(Beginning of DATA IN THIS EXERCISE)

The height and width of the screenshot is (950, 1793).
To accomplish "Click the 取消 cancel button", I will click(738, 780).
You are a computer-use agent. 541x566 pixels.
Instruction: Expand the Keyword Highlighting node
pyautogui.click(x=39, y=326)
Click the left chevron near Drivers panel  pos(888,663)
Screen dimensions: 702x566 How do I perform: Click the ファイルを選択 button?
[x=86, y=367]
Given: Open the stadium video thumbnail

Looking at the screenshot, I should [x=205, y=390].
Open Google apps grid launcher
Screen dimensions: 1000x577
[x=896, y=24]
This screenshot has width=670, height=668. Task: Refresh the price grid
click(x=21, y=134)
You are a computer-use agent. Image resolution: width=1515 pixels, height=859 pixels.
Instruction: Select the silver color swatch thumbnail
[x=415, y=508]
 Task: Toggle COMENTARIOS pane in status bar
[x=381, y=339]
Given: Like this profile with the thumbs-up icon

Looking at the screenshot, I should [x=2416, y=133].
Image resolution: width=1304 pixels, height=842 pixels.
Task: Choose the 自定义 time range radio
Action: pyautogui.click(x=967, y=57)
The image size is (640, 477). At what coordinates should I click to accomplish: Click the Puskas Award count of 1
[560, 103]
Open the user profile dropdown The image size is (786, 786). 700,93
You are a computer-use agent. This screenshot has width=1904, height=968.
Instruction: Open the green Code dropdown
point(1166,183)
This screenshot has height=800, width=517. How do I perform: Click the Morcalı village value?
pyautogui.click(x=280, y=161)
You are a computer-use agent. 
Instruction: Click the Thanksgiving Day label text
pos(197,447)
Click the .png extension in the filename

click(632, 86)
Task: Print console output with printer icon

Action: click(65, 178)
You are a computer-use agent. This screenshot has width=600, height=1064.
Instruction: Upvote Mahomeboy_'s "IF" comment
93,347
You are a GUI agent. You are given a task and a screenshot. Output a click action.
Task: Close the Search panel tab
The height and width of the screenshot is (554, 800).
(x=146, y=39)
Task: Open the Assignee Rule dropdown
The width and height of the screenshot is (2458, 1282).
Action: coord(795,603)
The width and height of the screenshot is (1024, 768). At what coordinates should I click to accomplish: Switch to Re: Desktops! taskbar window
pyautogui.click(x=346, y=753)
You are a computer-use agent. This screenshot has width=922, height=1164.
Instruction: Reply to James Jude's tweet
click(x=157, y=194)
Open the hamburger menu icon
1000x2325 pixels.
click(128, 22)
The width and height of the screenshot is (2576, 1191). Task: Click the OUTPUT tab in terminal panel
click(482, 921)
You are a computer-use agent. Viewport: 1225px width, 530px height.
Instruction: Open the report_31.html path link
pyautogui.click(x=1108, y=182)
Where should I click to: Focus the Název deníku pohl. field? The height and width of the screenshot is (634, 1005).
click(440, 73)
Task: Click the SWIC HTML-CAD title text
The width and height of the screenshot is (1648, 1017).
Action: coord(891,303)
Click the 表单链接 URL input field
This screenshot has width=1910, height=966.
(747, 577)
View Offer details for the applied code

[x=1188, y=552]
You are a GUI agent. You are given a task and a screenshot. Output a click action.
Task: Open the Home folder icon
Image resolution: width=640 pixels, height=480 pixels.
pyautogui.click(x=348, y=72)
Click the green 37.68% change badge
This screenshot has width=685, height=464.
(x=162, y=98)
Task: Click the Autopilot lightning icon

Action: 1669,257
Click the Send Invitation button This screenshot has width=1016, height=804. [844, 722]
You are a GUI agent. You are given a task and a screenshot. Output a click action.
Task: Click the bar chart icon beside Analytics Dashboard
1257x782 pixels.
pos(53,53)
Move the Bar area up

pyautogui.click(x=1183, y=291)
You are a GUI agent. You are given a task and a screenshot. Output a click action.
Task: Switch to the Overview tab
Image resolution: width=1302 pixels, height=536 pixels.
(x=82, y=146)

(End of DATA IN THIS EXERCISE)

■ WHAT YOU HAVE TO DO ■
Copy the full listing word for word.

■ WRITTEN RESPONSE ■
The height and width of the screenshot is (950, 1793).
To accomplish "Click the 取消 cancel button", I will click(738, 780).
You are a computer-use agent. 541x566 pixels.
Instruction: Expand the Keyword Highlighting node
pyautogui.click(x=39, y=326)
Click the left chevron near Drivers panel  pos(888,663)
Screen dimensions: 702x566 How do I perform: Click the ファイルを選択 button?
[x=86, y=367]
Given: Open the stadium video thumbnail

Looking at the screenshot, I should [x=205, y=390].
Open Google apps grid launcher
Screen dimensions: 1000x577
[x=896, y=24]
This screenshot has width=670, height=668. Task: Refresh the price grid
click(x=21, y=134)
You are a computer-use agent. Image resolution: width=1515 pixels, height=859 pixels.
Instruction: Select the silver color swatch thumbnail
[x=415, y=508]
 Task: Toggle COMENTARIOS pane in status bar
[x=381, y=339]
Given: Like this profile with the thumbs-up icon

Looking at the screenshot, I should [x=2416, y=133].
Image resolution: width=1304 pixels, height=842 pixels.
Task: Choose the 自定义 time range radio
Action: pyautogui.click(x=967, y=57)
The image size is (640, 477). At what coordinates should I click to accomplish: Click the Puskas Award count of 1
[560, 103]
Open the user profile dropdown The image size is (786, 786). 700,93
You are a computer-use agent. This screenshot has width=1904, height=968.
Instruction: Open the green Code dropdown
point(1166,183)
This screenshot has height=800, width=517. How do I perform: Click the Morcalı village value?
pyautogui.click(x=280, y=161)
You are a computer-use agent. 
Instruction: Click the Thanksgiving Day label text
pos(197,447)
Click the .png extension in the filename

click(632, 86)
Task: Print console output with printer icon

Action: click(65, 178)
You are a computer-use agent. This screenshot has width=600, height=1064.
Instruction: Upvote Mahomeboy_'s "IF" comment
93,347
You are a GUI agent. You are given a task and a screenshot. Output a click action.
Task: Close the Search panel tab
The height and width of the screenshot is (554, 800).
(x=146, y=39)
Task: Open the Assignee Rule dropdown
The width and height of the screenshot is (2458, 1282).
Action: coord(795,603)
The width and height of the screenshot is (1024, 768). At what coordinates should I click to accomplish: Switch to Re: Desktops! taskbar window
pyautogui.click(x=346, y=753)
You are a computer-use agent. This screenshot has width=922, height=1164.
Instruction: Reply to James Jude's tweet
click(x=157, y=194)
Open the hamburger menu icon
1000x2325 pixels.
click(128, 22)
The width and height of the screenshot is (2576, 1191). Task: Click the OUTPUT tab in terminal panel
click(482, 921)
You are a computer-use agent. Viewport: 1225px width, 530px height.
Instruction: Open the report_31.html path link
pyautogui.click(x=1108, y=182)
Where should I click to: Focus the Název deníku pohl. field? The height and width of the screenshot is (634, 1005).
click(440, 73)
Task: Click the SWIC HTML-CAD title text
The width and height of the screenshot is (1648, 1017).
Action: coord(891,303)
Click the 表单链接 URL input field
This screenshot has width=1910, height=966.
(747, 577)
View Offer details for the applied code

[x=1188, y=552]
You are a GUI agent. You are given a task and a screenshot. Output a click action.
Task: Open the Home folder icon
Image resolution: width=640 pixels, height=480 pixels.
pyautogui.click(x=348, y=72)
Click the green 37.68% change badge
This screenshot has width=685, height=464.
(x=162, y=98)
Task: Click the Autopilot lightning icon

Action: 1669,257
Click the Send Invitation button This screenshot has width=1016, height=804. [844, 722]
You are a GUI agent. You are given a task and a screenshot. Output a click action.
Task: Click the bar chart icon beside Analytics Dashboard
1257x782 pixels.
pos(53,53)
Move the Bar area up

pyautogui.click(x=1183, y=291)
You are a GUI agent. You are given a task and a screenshot. Output a click action.
Task: Switch to the Overview tab
Image resolution: width=1302 pixels, height=536 pixels.
(x=82, y=146)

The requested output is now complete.